## Start

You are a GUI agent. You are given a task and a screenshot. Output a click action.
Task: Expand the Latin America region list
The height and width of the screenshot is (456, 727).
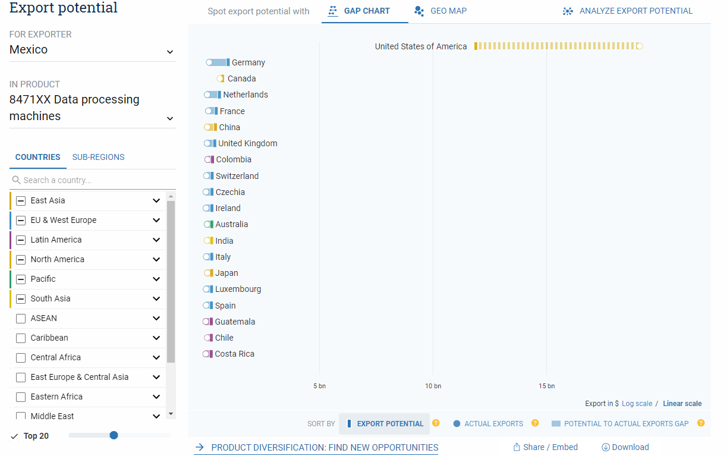156,240
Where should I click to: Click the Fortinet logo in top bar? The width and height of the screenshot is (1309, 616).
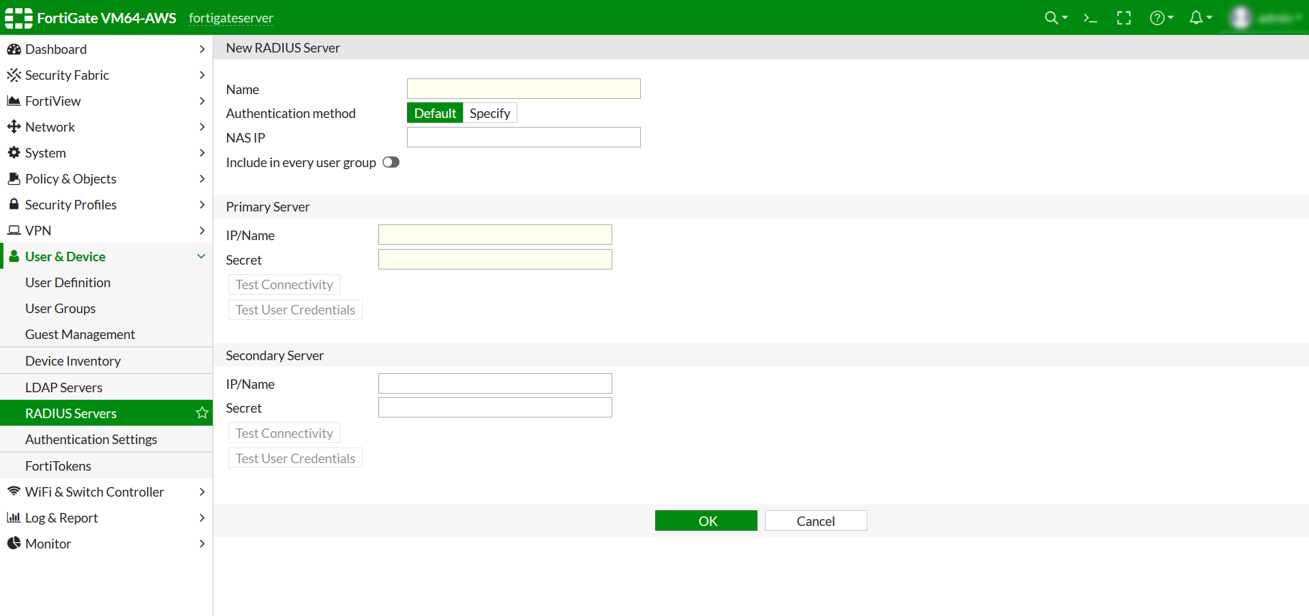(x=18, y=18)
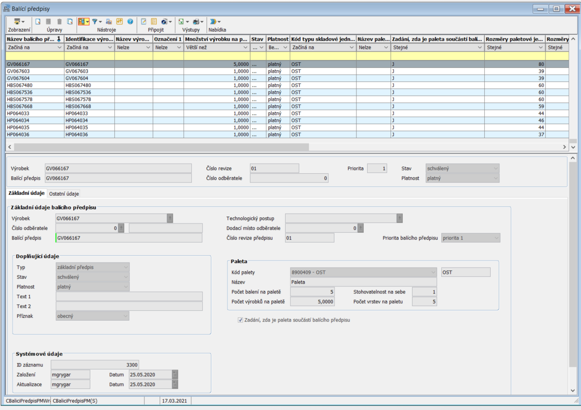This screenshot has width=581, height=410.
Task: Click the Excel export icon in Výstupy
Action: click(181, 21)
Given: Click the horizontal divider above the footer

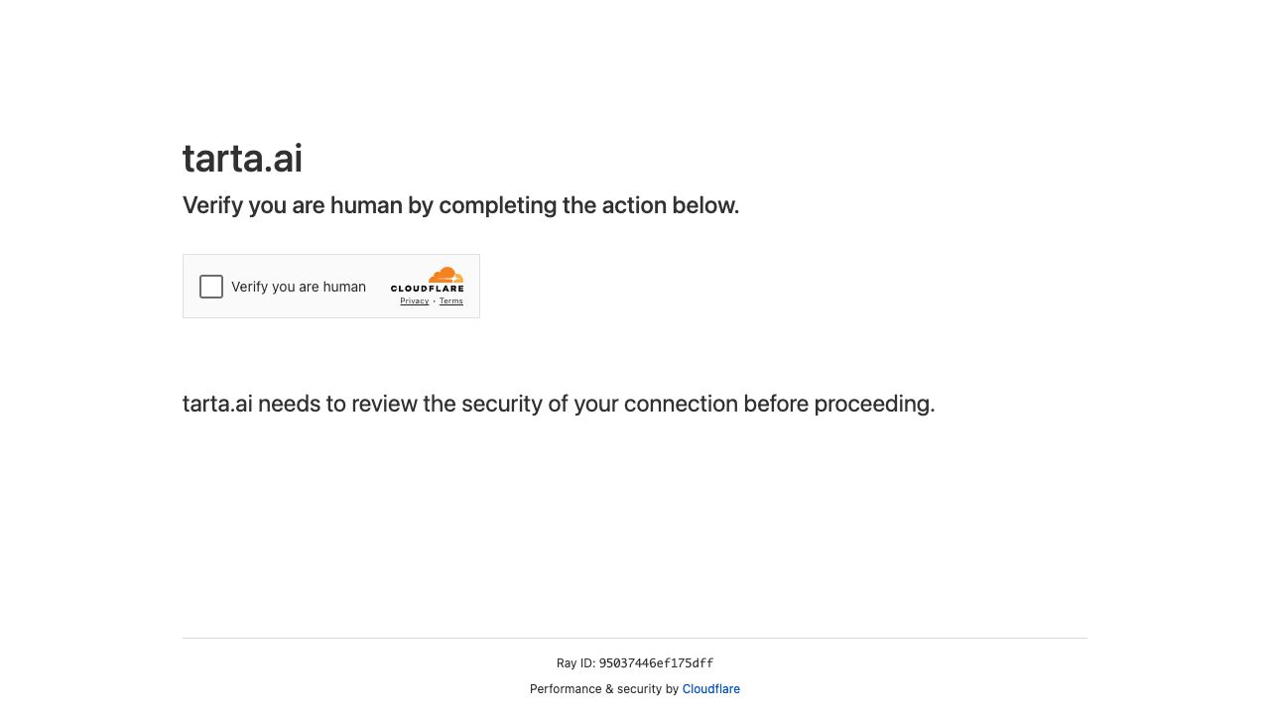Looking at the screenshot, I should point(635,638).
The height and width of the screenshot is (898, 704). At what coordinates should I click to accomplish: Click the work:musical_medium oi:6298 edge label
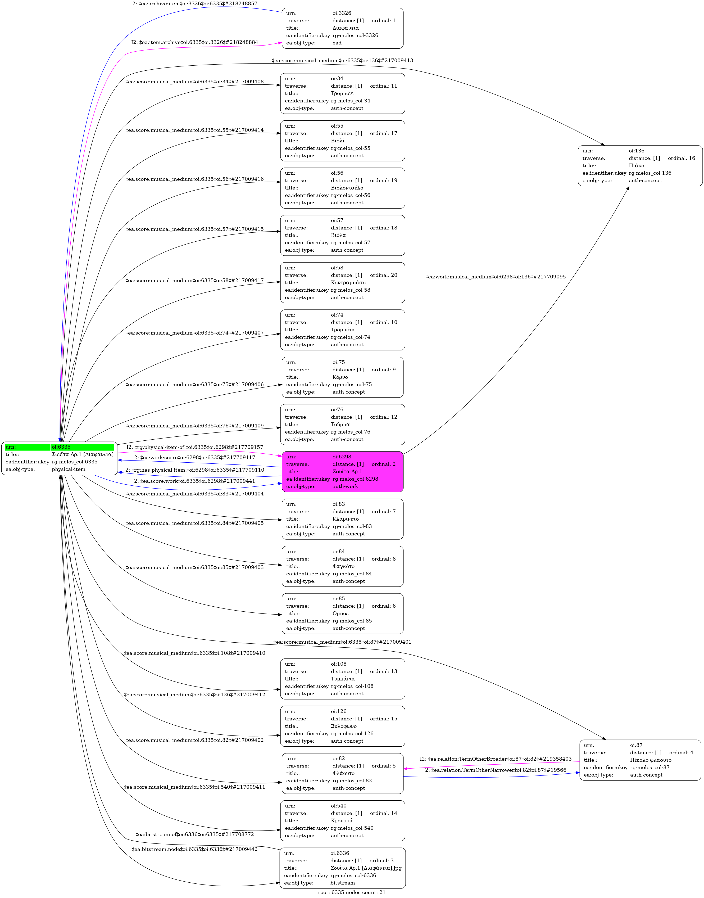[x=495, y=277]
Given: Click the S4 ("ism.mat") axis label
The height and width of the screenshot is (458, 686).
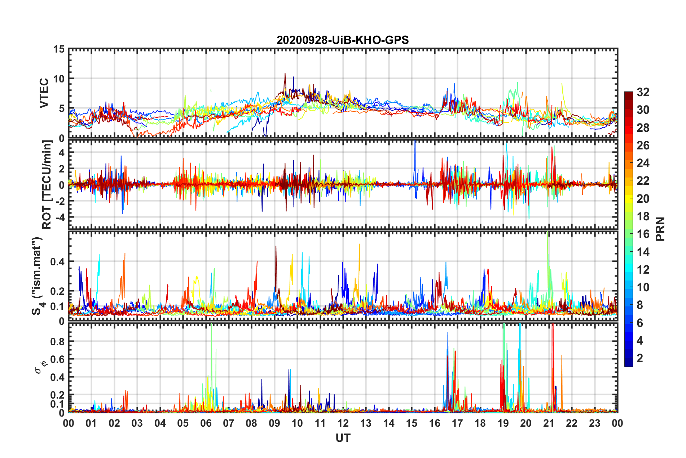Looking at the screenshot, I should [x=38, y=276].
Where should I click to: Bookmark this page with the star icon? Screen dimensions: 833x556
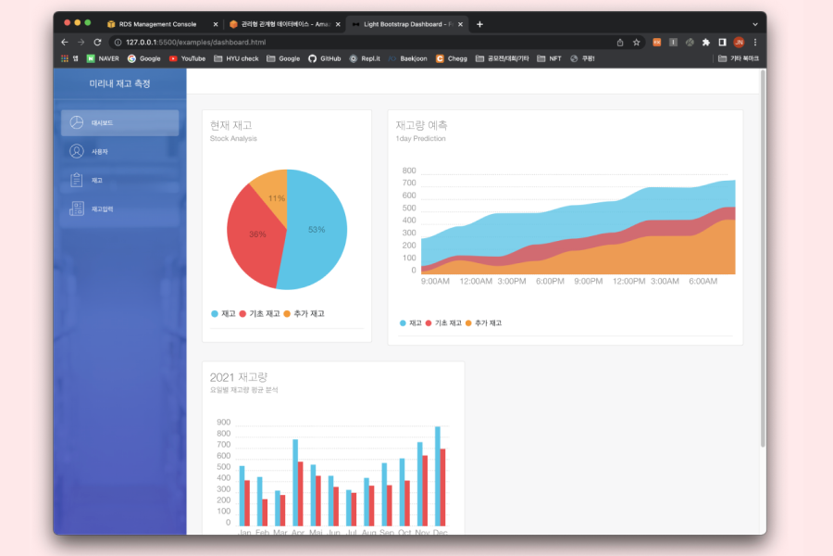(637, 43)
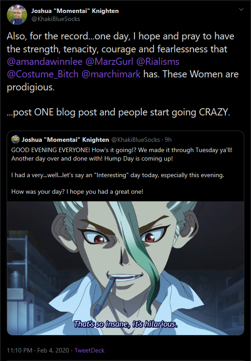Click the "That's so insane" subtitle on the image
Viewport: 251px width, 361px height.
[126, 324]
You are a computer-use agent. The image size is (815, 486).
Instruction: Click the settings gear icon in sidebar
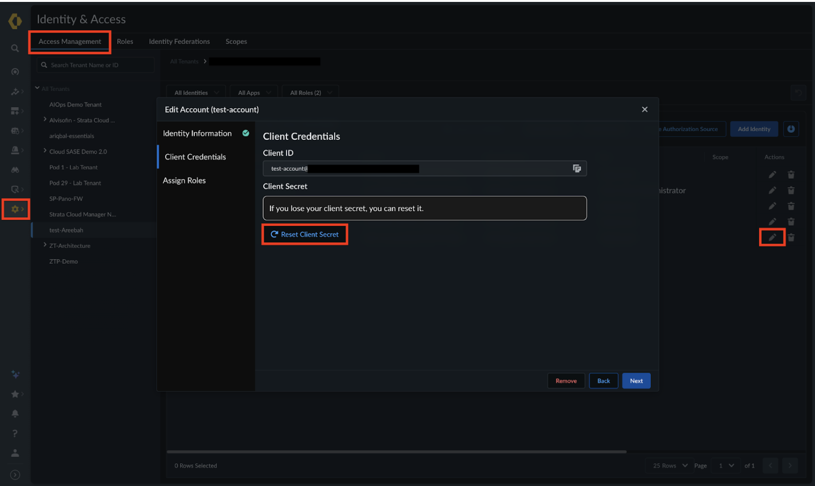click(x=15, y=209)
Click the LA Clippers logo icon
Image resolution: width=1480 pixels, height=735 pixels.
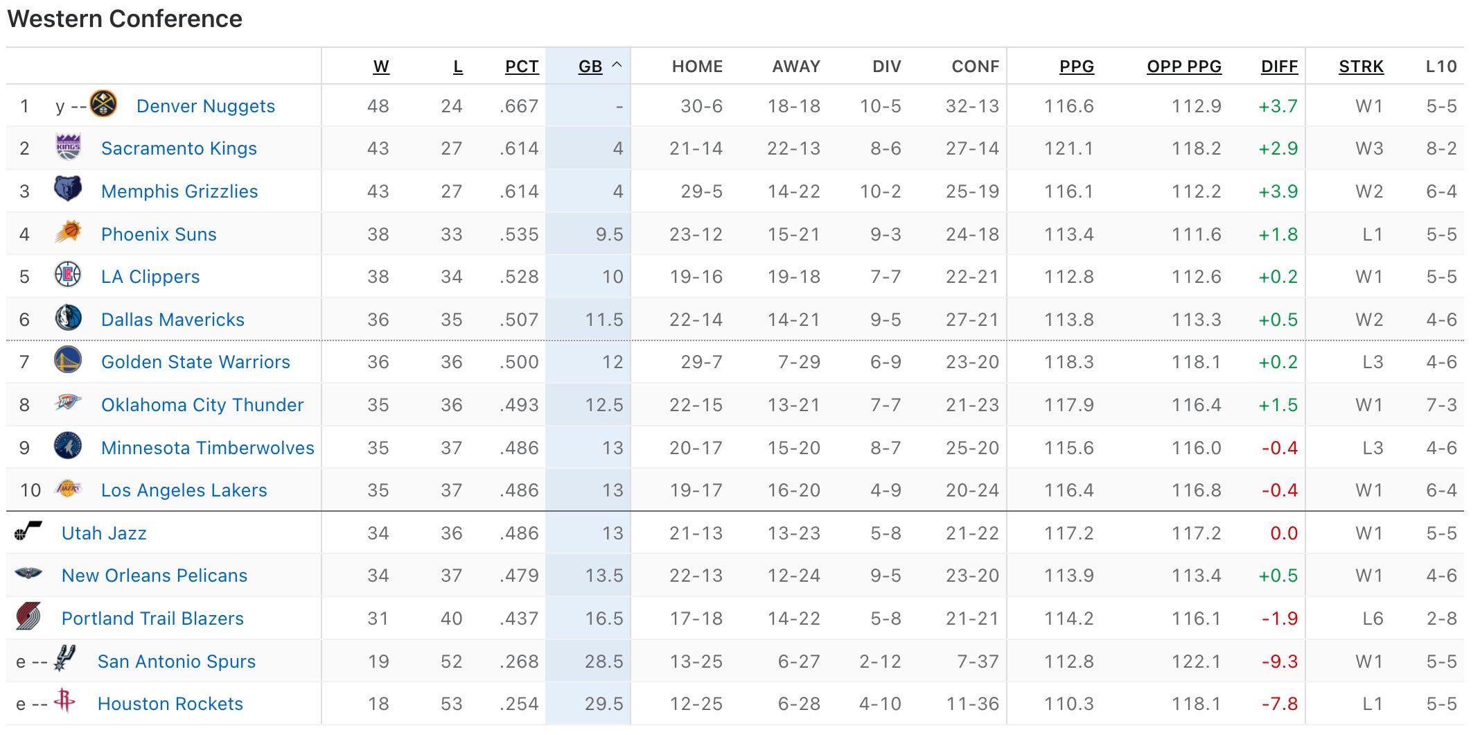point(68,275)
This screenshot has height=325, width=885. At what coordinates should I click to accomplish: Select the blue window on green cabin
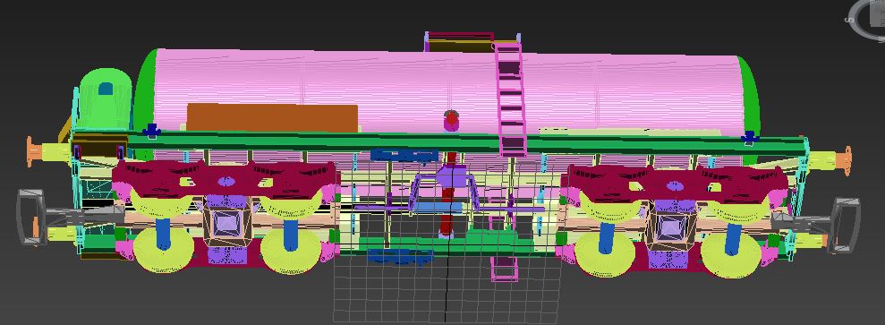pyautogui.click(x=106, y=89)
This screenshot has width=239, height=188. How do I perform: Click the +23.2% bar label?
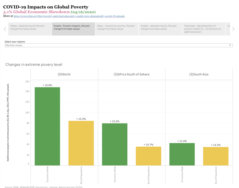point(115,121)

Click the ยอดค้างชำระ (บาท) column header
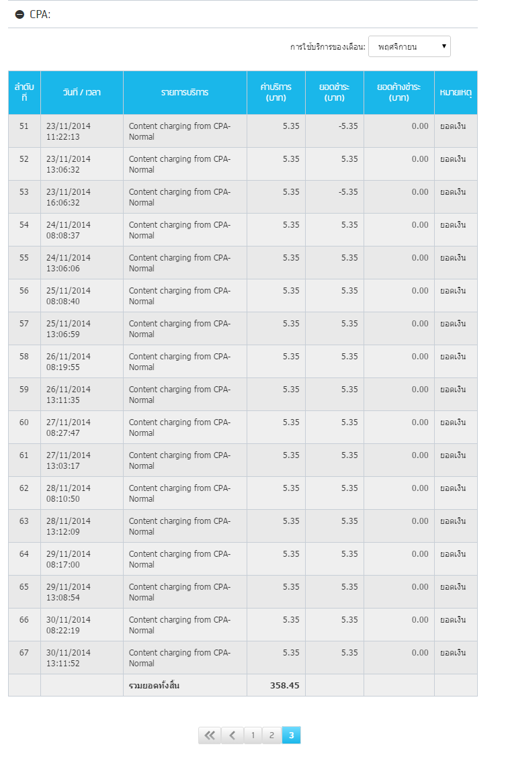[399, 92]
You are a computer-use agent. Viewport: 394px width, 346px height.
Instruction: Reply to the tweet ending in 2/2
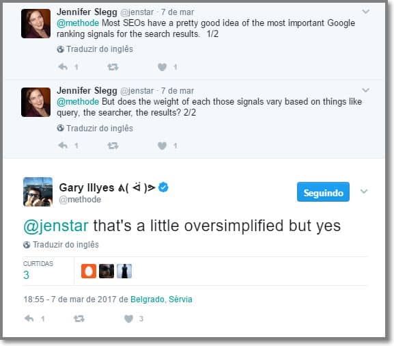63,146
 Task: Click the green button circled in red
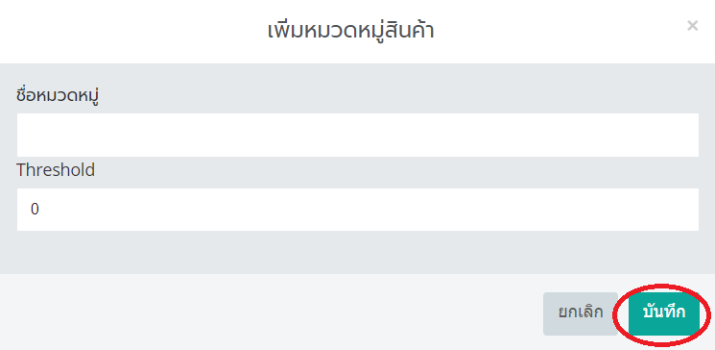coord(664,313)
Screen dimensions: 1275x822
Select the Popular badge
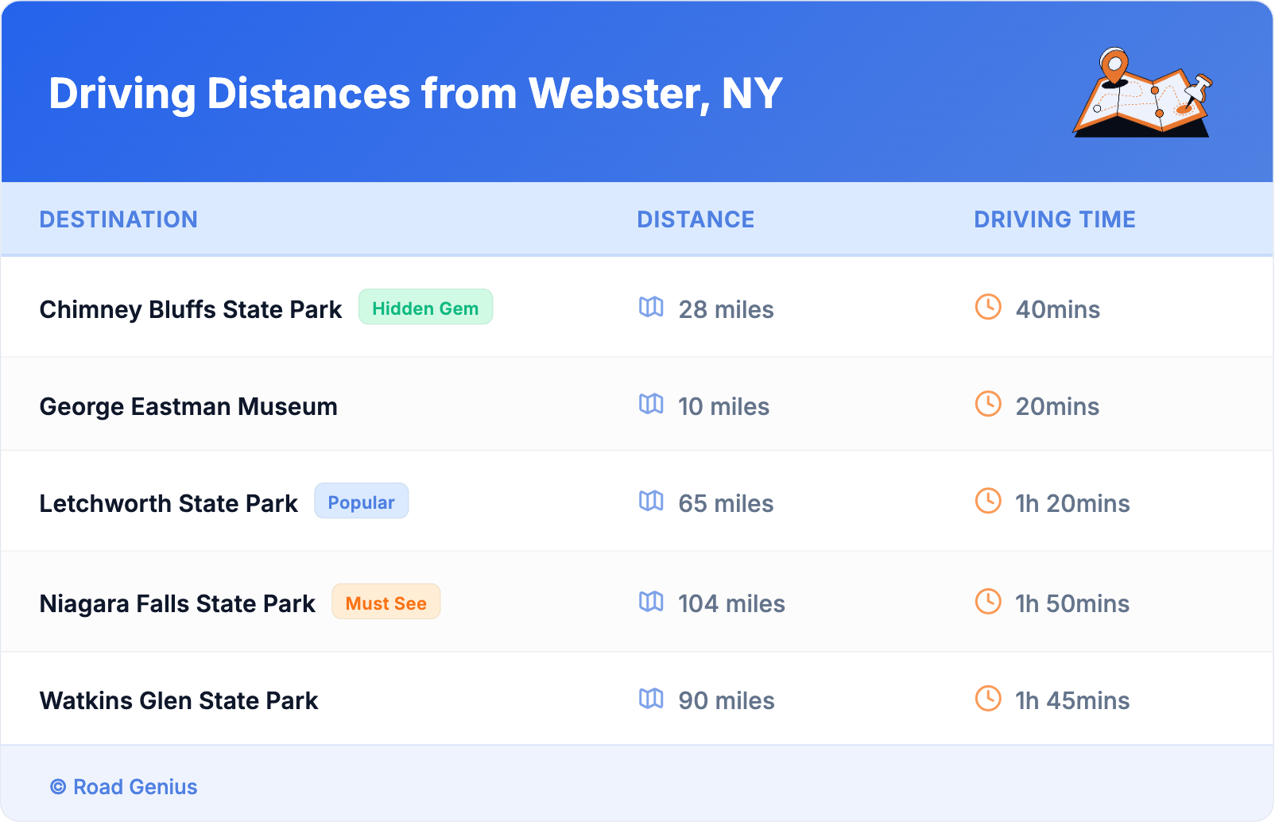pyautogui.click(x=361, y=502)
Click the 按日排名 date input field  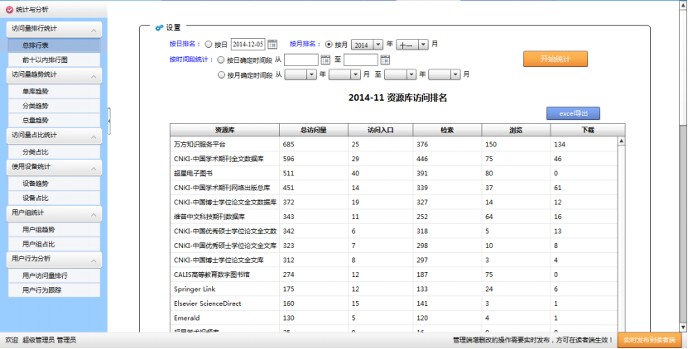[248, 44]
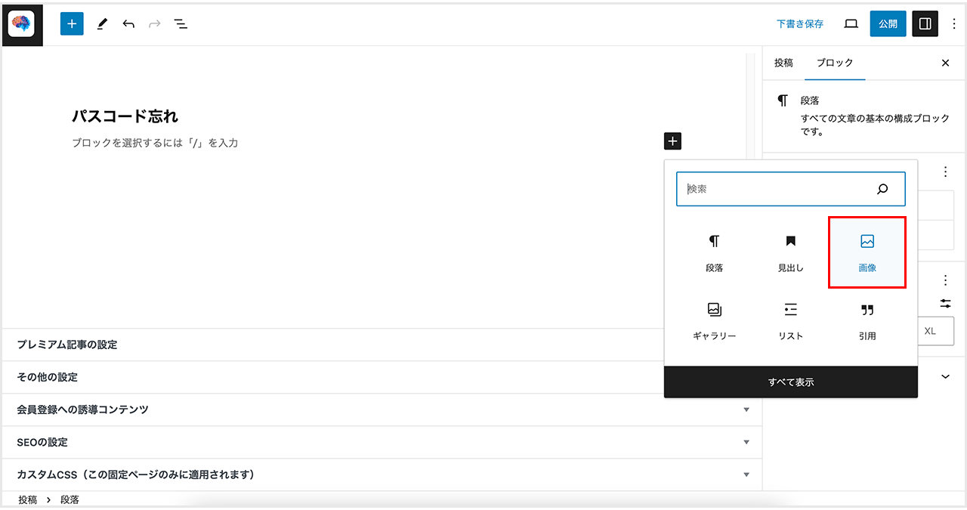Viewport: 967px width, 510px height.
Task: Insert the ギャラリー gallery block
Action: coord(714,320)
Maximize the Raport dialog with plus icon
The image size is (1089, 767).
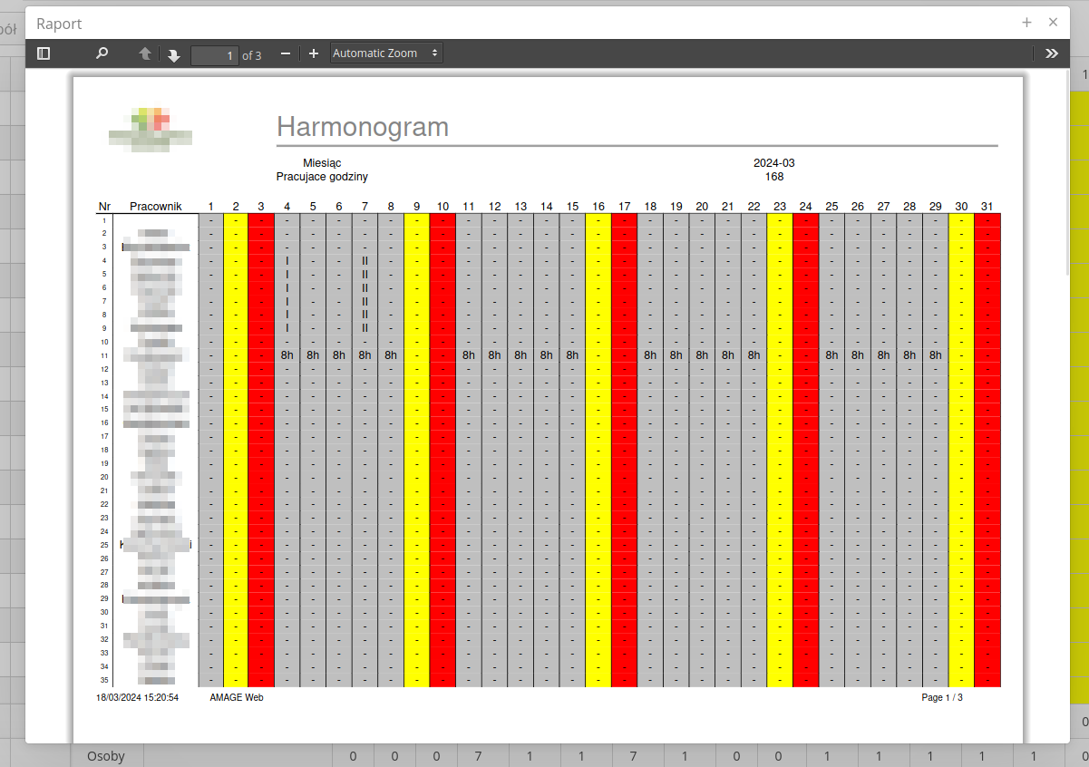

## End

- _What is asked_:
Reproduce the rows verbatim, starting at the line that contains "Maximize the Raport dialog with plus icon" and ending at the last of the rows, both ends included. Leave the pictures out of your answer.

- _Output below_:
Maximize the Raport dialog with plus icon
The image size is (1089, 767).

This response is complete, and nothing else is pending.